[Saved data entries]
.....
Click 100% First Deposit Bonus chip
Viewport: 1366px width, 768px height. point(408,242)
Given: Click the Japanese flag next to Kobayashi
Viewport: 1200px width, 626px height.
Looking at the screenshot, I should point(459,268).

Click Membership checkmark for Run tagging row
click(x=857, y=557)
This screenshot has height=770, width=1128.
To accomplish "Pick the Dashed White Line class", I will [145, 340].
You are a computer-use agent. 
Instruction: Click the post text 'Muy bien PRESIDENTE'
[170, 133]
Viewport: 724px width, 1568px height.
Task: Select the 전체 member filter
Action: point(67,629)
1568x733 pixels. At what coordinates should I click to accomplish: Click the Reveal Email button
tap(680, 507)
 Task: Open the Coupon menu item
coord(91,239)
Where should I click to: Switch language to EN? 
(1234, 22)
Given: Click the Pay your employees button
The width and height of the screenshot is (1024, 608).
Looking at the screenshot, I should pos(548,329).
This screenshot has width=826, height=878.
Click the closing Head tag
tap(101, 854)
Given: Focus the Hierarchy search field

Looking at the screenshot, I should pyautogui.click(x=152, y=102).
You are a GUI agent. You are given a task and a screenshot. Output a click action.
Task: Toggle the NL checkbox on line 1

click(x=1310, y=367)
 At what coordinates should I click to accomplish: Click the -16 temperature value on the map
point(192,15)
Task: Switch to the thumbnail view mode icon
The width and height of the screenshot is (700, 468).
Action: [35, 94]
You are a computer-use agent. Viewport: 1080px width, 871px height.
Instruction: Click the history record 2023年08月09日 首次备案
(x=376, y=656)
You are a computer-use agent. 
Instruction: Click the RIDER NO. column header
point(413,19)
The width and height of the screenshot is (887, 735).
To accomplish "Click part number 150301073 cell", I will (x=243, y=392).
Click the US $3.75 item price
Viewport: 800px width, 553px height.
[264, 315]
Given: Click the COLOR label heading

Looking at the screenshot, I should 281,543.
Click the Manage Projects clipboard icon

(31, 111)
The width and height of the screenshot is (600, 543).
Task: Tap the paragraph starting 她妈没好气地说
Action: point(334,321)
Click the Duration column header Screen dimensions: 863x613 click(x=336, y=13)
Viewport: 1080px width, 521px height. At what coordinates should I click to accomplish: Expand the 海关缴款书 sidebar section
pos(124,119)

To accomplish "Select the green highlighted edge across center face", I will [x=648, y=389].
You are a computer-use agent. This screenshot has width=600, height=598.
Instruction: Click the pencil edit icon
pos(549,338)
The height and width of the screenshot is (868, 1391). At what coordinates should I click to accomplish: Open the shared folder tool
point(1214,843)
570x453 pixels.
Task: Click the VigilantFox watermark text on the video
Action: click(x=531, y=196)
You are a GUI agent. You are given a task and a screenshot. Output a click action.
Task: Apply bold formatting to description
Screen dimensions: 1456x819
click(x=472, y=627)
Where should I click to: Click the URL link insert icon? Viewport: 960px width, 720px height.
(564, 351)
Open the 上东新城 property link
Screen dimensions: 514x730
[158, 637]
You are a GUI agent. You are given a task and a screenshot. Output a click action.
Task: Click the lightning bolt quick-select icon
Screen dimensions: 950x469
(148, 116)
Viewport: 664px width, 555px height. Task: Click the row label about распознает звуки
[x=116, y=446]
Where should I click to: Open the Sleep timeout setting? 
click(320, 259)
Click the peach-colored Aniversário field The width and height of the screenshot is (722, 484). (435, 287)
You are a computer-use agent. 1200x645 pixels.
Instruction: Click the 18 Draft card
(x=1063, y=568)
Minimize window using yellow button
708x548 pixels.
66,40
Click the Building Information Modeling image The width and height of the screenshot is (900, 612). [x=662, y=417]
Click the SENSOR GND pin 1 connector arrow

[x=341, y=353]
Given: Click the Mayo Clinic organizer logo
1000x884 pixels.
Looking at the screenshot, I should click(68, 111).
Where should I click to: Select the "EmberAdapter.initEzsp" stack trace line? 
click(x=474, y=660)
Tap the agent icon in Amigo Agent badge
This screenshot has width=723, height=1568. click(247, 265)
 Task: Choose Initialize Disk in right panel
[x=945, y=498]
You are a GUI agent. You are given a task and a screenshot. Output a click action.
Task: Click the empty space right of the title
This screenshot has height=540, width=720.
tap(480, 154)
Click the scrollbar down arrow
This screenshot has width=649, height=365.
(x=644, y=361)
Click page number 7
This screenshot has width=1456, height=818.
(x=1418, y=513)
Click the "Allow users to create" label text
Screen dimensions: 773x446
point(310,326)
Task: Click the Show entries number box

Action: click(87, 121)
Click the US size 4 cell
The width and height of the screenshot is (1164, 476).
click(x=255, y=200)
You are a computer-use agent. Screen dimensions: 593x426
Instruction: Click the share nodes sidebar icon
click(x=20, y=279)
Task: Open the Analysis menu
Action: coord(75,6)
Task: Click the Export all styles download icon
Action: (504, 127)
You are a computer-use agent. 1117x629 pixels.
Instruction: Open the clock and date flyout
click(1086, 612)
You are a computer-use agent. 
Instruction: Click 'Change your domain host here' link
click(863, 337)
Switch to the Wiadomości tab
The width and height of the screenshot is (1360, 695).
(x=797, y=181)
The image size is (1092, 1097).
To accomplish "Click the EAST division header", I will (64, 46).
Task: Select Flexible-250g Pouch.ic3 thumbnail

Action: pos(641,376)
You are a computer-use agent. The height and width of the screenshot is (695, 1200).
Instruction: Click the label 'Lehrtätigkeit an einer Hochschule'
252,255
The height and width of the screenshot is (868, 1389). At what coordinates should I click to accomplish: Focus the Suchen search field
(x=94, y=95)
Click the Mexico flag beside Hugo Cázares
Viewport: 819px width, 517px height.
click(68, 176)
.....
§ Exercise brief
Extract all of the data exactly as written.

§ Answer to this problem
Click 100% First Deposit Bonus chip
Viewport: 1366px width, 768px height. point(408,242)
Given: Click the Japanese flag next to Kobayashi
Viewport: 1200px width, 626px height.
Looking at the screenshot, I should point(459,268).

Click Membership checkmark for Run tagging row
click(x=857, y=557)
This screenshot has height=770, width=1128.
To accomplish "Pick the Dashed White Line class", I will [145, 340].
You are a computer-use agent. 
Instruction: Click the post text 'Muy bien PRESIDENTE'
[170, 133]
Viewport: 724px width, 1568px height.
Task: Select the 전체 member filter
Action: point(67,629)
1568x733 pixels. At what coordinates should I click to accomplish: Click the Reveal Email button
tap(680, 507)
 Task: Open the Coupon menu item
coord(91,239)
Where should I click to: Switch language to EN? 
(1234, 22)
Given: Click the Pay your employees button
The width and height of the screenshot is (1024, 608).
Looking at the screenshot, I should pos(548,329).
This screenshot has width=826, height=878.
Click the closing Head tag
tap(101, 854)
Given: Focus the Hierarchy search field

Looking at the screenshot, I should pyautogui.click(x=152, y=102).
You are a GUI agent. You are given a task and a screenshot. Output a click action.
Task: Toggle the NL checkbox on line 1

click(x=1310, y=367)
 At what coordinates should I click to accomplish: Click the -16 temperature value on the map
point(192,15)
Task: Switch to the thumbnail view mode icon
The width and height of the screenshot is (700, 468).
Action: [35, 94]
You are a computer-use agent. Viewport: 1080px width, 871px height.
Instruction: Click the history record 2023年08月09日 首次备案
(x=376, y=656)
You are a computer-use agent. 
Instruction: Click the RIDER NO. column header
point(413,19)
The width and height of the screenshot is (887, 735).
To accomplish "Click part number 150301073 cell", I will (x=243, y=392).
Click the US $3.75 item price
Viewport: 800px width, 553px height.
[264, 315]
Given: Click the COLOR label heading

Looking at the screenshot, I should 281,543.
Click the Manage Projects clipboard icon

(31, 111)
The width and height of the screenshot is (600, 543).
Task: Tap the paragraph starting 她妈没好气地说
Action: point(334,321)
Click the Duration column header Screen dimensions: 863x613 click(x=336, y=13)
Viewport: 1080px width, 521px height. At what coordinates should I click to accomplish: Expand the 海关缴款书 sidebar section
pos(124,119)

To accomplish "Select the green highlighted edge across center face", I will [x=648, y=389].
You are a computer-use agent. This screenshot has width=600, height=598.
Instruction: Click the pencil edit icon
pos(549,338)
The height and width of the screenshot is (868, 1391). At what coordinates should I click to accomplish: Open the shared folder tool
point(1214,843)
570x453 pixels.
Task: Click the VigilantFox watermark text on the video
Action: click(x=531, y=196)
You are a GUI agent. You are given a task and a screenshot. Output a click action.
Task: Apply bold formatting to description
Screen dimensions: 1456x819
click(x=472, y=627)
Where should I click to: Click the URL link insert icon? Viewport: 960px width, 720px height.
(564, 351)
Open the 上东新城 property link
Screen dimensions: 514x730
[158, 637]
You are a GUI agent. You are given a task and a screenshot. Output a click action.
Task: Click the lightning bolt quick-select icon
Screen dimensions: 950x469
(148, 116)
Viewport: 664px width, 555px height. Task: Click the row label about распознает звуки
[x=116, y=446]
Where should I click to: Open the Sleep timeout setting? 
click(320, 259)
Click the peach-colored Aniversário field The width and height of the screenshot is (722, 484). (435, 287)
You are a computer-use agent. 1200x645 pixels.
Instruction: Click the 18 Draft card
(x=1063, y=568)
Minimize window using yellow button
708x548 pixels.
66,40
Click the Building Information Modeling image The width and height of the screenshot is (900, 612). [x=662, y=417]
Click the SENSOR GND pin 1 connector arrow

[x=341, y=353]
Given: Click the Mayo Clinic organizer logo
1000x884 pixels.
Looking at the screenshot, I should click(68, 111).
Where should I click to: Select the "EmberAdapter.initEzsp" stack trace line? 
click(x=474, y=660)
Tap the agent icon in Amigo Agent badge
This screenshot has width=723, height=1568. click(247, 265)
 Task: Choose Initialize Disk in right panel
[x=945, y=498]
You are a GUI agent. You are given a task and a screenshot. Output a click action.
Task: Click the empty space right of the title
This screenshot has height=540, width=720.
tap(480, 154)
Click the scrollbar down arrow
This screenshot has width=649, height=365.
(x=644, y=361)
Click page number 7
This screenshot has width=1456, height=818.
(x=1418, y=513)
Click the "Allow users to create" label text
Screen dimensions: 773x446
point(310,326)
Task: Click the Show entries number box

Action: click(87, 121)
Click the US size 4 cell
The width and height of the screenshot is (1164, 476).
click(x=255, y=200)
You are a computer-use agent. Screen dimensions: 593x426
Instruction: Click the share nodes sidebar icon
click(x=20, y=279)
Task: Open the Analysis menu
Action: coord(75,6)
Task: Click the Export all styles download icon
Action: (504, 127)
You are a computer-use agent. 1117x629 pixels.
Instruction: Open the clock and date flyout
click(1086, 612)
You are a computer-use agent. 
Instruction: Click 'Change your domain host here' link
click(863, 337)
Switch to the Wiadomości tab
The width and height of the screenshot is (1360, 695).
(x=797, y=181)
The image size is (1092, 1097).
To accomplish "Click the EAST division header", I will (64, 46).
Task: Select Flexible-250g Pouch.ic3 thumbnail

Action: pos(641,376)
You are a computer-use agent. The height and width of the screenshot is (695, 1200).
Instruction: Click the label 'Lehrtätigkeit an einer Hochschule'
252,255
The height and width of the screenshot is (868, 1389). At what coordinates should I click to accomplish: Focus the Suchen search field
(x=94, y=95)
Click the Mexico flag beside Hugo Cázares
Viewport: 819px width, 517px height.
click(68, 176)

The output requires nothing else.